● WORK INSTRUCTION:
The records below are to be transcribed exactly as they appear.

● DATA:
—————

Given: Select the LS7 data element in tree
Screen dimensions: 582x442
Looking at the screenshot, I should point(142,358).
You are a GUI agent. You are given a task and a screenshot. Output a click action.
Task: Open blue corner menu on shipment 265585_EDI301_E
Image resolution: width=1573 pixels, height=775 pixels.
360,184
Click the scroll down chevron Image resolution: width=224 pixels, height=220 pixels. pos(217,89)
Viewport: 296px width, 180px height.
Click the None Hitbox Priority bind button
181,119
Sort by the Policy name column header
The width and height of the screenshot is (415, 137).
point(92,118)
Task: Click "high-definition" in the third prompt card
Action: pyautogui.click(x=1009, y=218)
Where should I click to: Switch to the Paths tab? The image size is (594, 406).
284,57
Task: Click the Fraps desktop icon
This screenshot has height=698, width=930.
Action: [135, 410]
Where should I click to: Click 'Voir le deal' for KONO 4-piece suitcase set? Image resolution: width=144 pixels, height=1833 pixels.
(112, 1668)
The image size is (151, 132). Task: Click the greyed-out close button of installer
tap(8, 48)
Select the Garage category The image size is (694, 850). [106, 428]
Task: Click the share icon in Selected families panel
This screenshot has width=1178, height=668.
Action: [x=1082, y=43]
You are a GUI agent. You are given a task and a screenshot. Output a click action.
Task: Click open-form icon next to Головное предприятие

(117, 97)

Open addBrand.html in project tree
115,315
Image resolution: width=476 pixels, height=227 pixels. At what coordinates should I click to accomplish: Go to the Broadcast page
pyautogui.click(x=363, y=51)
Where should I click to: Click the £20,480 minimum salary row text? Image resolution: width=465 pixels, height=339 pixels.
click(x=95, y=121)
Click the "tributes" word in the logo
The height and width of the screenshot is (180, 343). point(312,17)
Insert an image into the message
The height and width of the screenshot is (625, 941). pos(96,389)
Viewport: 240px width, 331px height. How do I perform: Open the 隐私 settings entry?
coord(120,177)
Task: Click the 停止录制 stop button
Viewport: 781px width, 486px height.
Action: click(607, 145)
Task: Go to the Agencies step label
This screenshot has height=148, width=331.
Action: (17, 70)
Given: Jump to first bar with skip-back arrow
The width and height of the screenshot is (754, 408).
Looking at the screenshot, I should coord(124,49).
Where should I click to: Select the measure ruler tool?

—————

● RESPONSE AREA:
Given: Select the LS7 data element in tree
Screen dimensions: 582x442
Looking at the screenshot, I should point(142,358).
You are a GUI agent. You are given a task and a screenshot. Output a click action.
Task: Open blue corner menu on shipment 265585_EDI301_E
Image resolution: width=1573 pixels, height=775 pixels.
360,184
Click the scroll down chevron Image resolution: width=224 pixels, height=220 pixels. pos(217,89)
Viewport: 296px width, 180px height.
Click the None Hitbox Priority bind button
181,119
Sort by the Policy name column header
The width and height of the screenshot is (415, 137).
point(92,118)
Task: Click "high-definition" in the third prompt card
Action: pyautogui.click(x=1009, y=218)
Where should I click to: Switch to the Paths tab? The image size is (594, 406).
284,57
Task: Click the Fraps desktop icon
This screenshot has height=698, width=930.
Action: [135, 410]
Where should I click to: Click 'Voir le deal' for KONO 4-piece suitcase set? Image resolution: width=144 pixels, height=1833 pixels.
(112, 1668)
The image size is (151, 132). Task: Click the greyed-out close button of installer
tap(8, 48)
Select the Garage category The image size is (694, 850). [106, 428]
Task: Click the share icon in Selected families panel
This screenshot has width=1178, height=668.
Action: [x=1082, y=43]
You are a GUI agent. You are given a task and a screenshot. Output a click action.
Task: Click open-form icon next to Головное предприятие

(117, 97)

Open addBrand.html in project tree
115,315
Image resolution: width=476 pixels, height=227 pixels. At what coordinates should I click to accomplish: Go to the Broadcast page
pyautogui.click(x=363, y=51)
Where should I click to: Click the £20,480 minimum salary row text? Image resolution: width=465 pixels, height=339 pixels.
click(x=95, y=121)
Click the "tributes" word in the logo
The height and width of the screenshot is (180, 343). point(312,17)
Insert an image into the message
The height and width of the screenshot is (625, 941). pos(96,389)
Viewport: 240px width, 331px height. How do I perform: Open the 隐私 settings entry?
coord(120,177)
Task: Click the 停止录制 stop button
Viewport: 781px width, 486px height.
Action: click(607, 145)
Task: Go to the Agencies step label
This screenshot has height=148, width=331.
Action: (17, 70)
Given: Jump to first bar with skip-back arrow
The width and height of the screenshot is (754, 408).
Looking at the screenshot, I should coord(124,49).
Where should I click to: Select the measure ruler tool?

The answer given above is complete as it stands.